* **MATERIAL SUPPLIED**:
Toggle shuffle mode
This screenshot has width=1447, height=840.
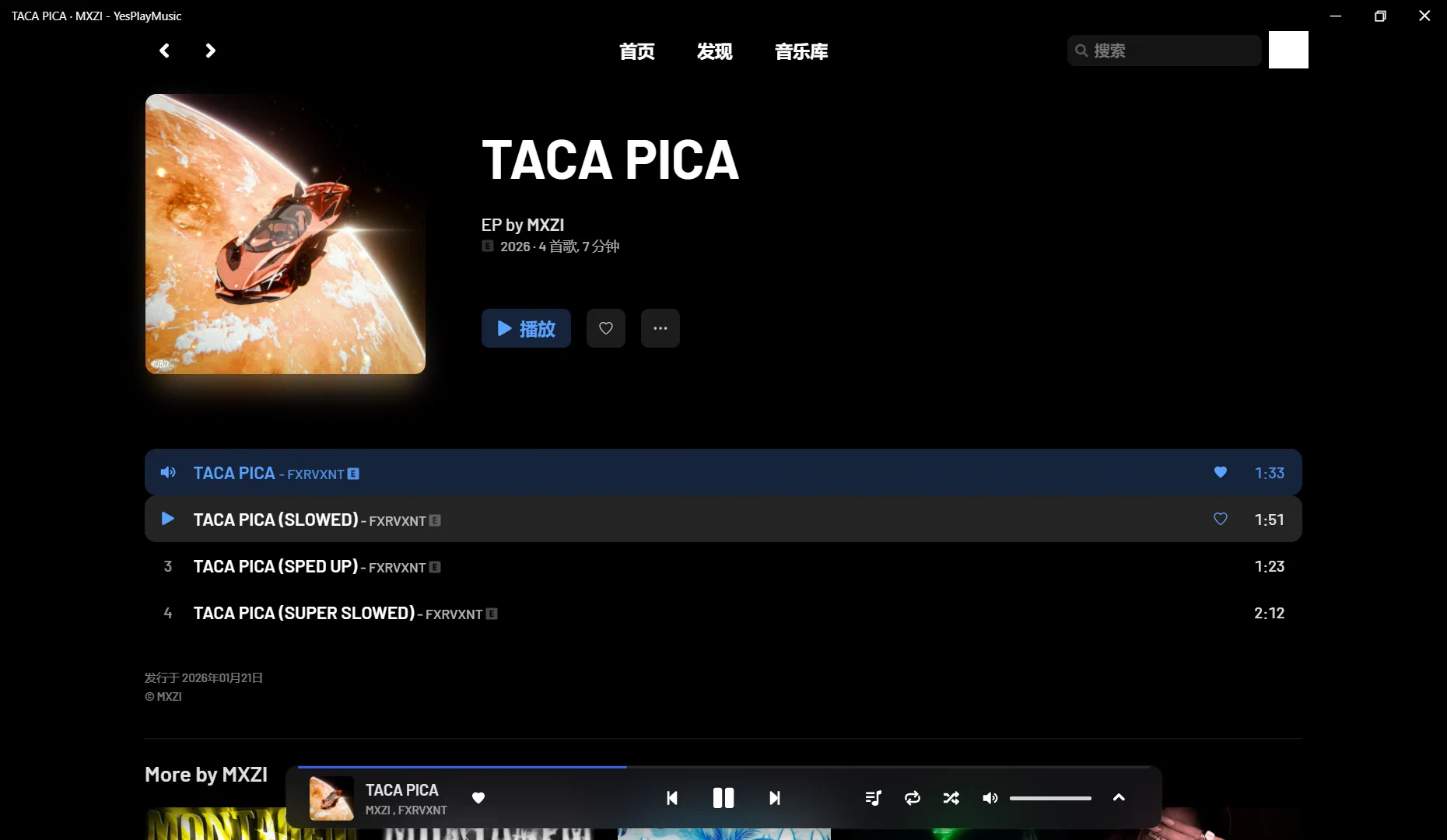click(x=951, y=798)
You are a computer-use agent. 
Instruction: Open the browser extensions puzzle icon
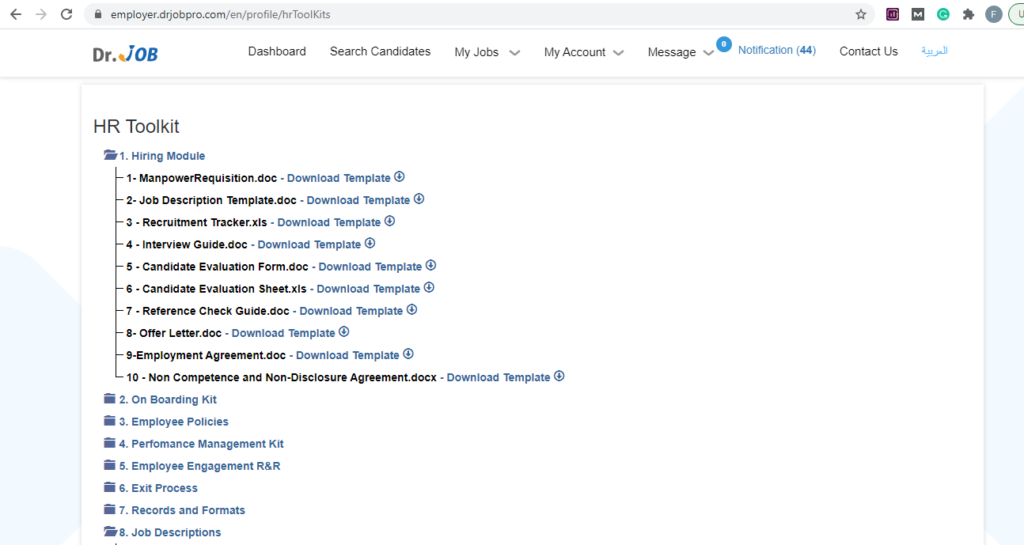coord(968,14)
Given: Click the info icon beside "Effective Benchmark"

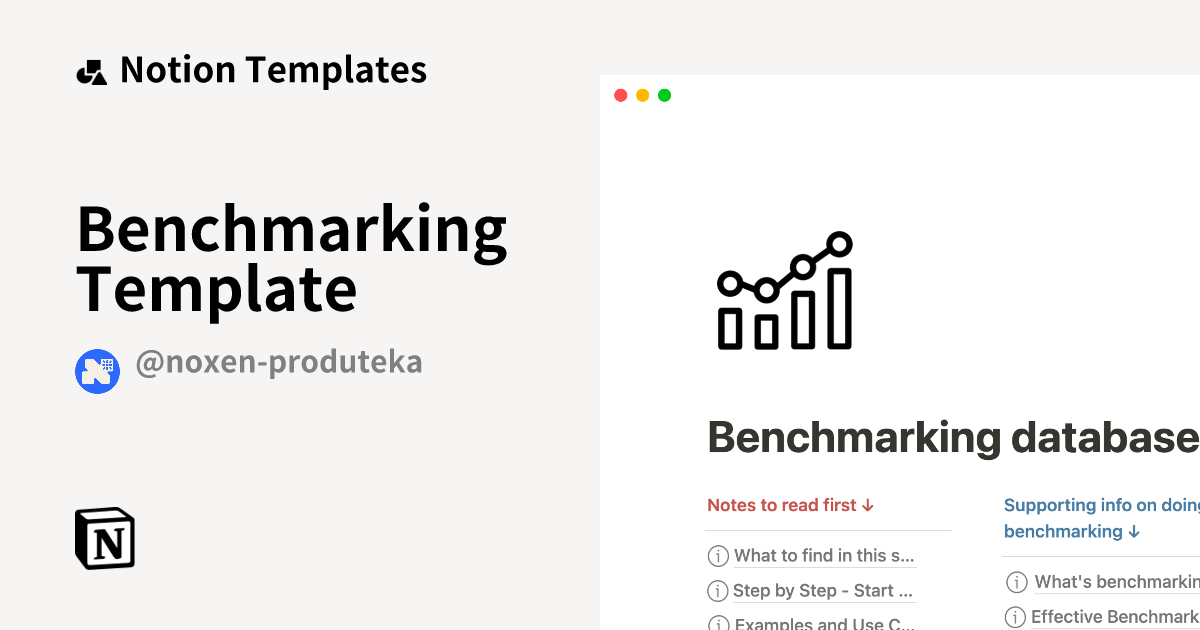Looking at the screenshot, I should 1016,617.
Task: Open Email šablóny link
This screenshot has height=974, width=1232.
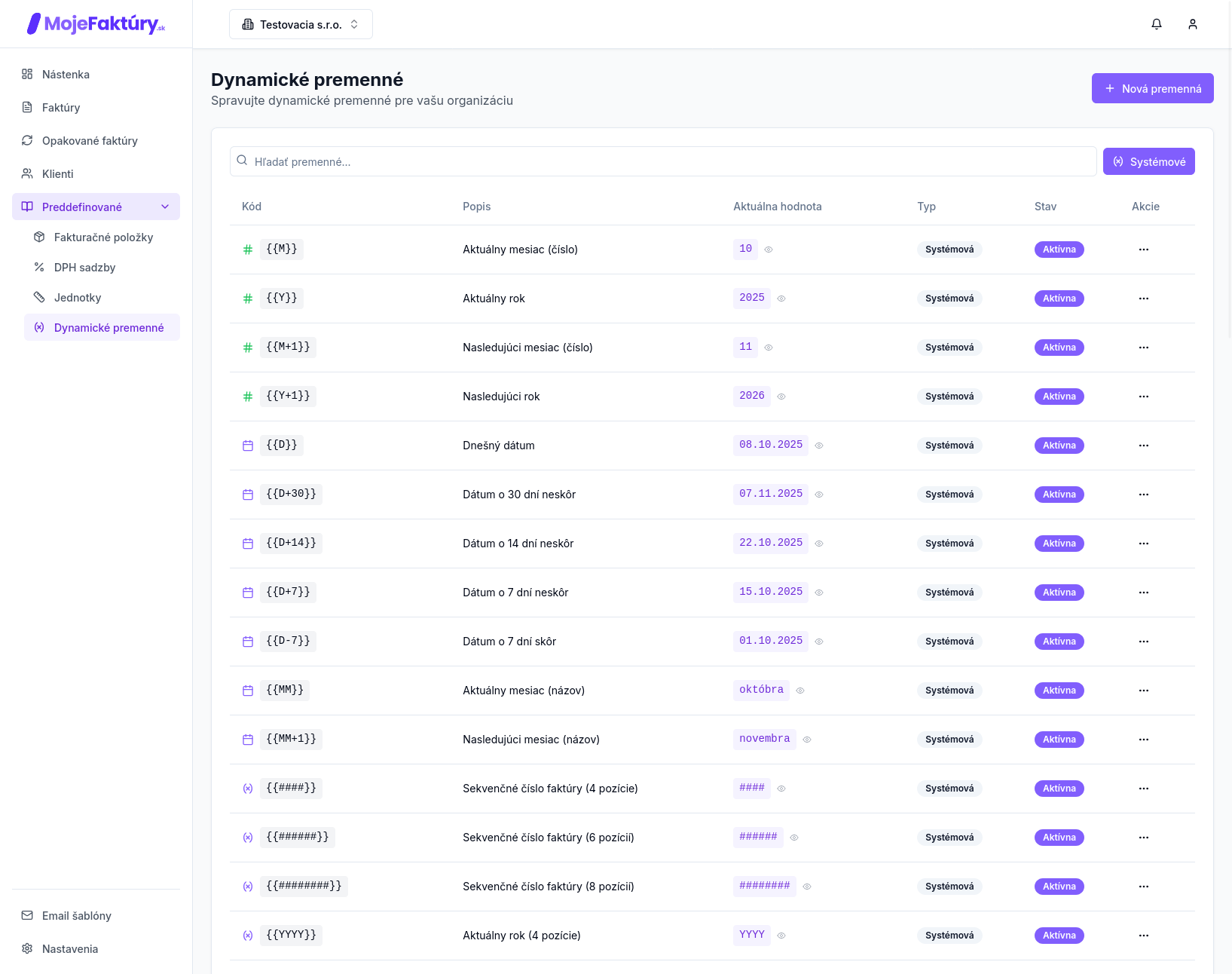Action: click(x=76, y=916)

* **EXERCISE GOAL**:
Pictures aside, please output the whole listing exactly as it appears above.

* **SOLVED EXERCISE**:
Toggle shuffle mode
This screenshot has width=1447, height=840.
click(x=951, y=798)
You are a computer-use agent. 
Instruction: Open the browser extensions puzzle icon
coord(968,14)
Given: Click the info icon beside "Effective Benchmark"

Looking at the screenshot, I should 1016,617.
Task: Open Email šablóny link
This screenshot has height=974, width=1232.
Action: click(x=76, y=916)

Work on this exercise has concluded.